■ **Exercise details**: Reproduce only this part of the listing: the line with "This screenshot has width=750, height=450.", plus every line after it through the last.

■ **Exercise inputs**:

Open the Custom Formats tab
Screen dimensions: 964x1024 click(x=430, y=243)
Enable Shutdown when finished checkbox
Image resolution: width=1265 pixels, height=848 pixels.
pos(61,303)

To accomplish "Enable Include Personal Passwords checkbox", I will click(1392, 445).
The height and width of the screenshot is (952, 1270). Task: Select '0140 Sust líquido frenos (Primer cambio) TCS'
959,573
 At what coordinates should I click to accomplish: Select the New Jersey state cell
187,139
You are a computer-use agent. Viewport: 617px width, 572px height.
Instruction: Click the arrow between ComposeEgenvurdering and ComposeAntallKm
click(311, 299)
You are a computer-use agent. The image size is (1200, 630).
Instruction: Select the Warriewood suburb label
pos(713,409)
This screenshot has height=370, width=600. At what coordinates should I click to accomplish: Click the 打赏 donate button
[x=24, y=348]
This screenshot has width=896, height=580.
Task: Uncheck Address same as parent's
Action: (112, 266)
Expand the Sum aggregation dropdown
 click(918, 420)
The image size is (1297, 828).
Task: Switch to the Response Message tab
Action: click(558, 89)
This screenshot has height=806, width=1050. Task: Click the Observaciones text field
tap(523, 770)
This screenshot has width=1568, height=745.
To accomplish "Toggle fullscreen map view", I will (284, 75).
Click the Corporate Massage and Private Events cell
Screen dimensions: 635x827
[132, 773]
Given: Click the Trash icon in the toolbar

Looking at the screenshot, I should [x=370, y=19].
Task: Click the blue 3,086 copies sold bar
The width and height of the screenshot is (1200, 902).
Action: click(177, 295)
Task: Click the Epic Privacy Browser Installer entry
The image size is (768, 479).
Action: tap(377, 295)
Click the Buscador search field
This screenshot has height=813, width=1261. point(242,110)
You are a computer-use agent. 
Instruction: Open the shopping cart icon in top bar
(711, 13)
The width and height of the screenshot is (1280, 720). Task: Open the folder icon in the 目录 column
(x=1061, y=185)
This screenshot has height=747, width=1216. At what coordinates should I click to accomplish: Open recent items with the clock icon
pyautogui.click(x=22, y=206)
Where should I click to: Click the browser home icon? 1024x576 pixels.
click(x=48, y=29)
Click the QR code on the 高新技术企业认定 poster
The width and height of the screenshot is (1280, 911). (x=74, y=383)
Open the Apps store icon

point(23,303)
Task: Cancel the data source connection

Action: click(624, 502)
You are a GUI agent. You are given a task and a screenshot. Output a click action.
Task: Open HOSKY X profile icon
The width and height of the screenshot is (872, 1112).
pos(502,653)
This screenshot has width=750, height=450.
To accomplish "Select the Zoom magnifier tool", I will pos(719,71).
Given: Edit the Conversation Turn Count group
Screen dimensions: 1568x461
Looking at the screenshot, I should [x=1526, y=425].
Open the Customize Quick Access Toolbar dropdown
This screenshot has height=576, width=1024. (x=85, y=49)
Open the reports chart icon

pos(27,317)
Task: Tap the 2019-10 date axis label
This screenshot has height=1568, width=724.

■ **Task answer**:
This screenshot has width=750, height=450.
To accomplish "Select the Zoom magnifier tool", I will pos(719,71).
Given: Edit the Conversation Turn Count group
Screen dimensions: 1568x461
Looking at the screenshot, I should [x=1526, y=425].
Open the Customize Quick Access Toolbar dropdown
This screenshot has height=576, width=1024. (x=85, y=49)
Open the reports chart icon

pos(27,317)
Task: Tap the 2019-10 date axis label
This screenshot has height=1568, width=724.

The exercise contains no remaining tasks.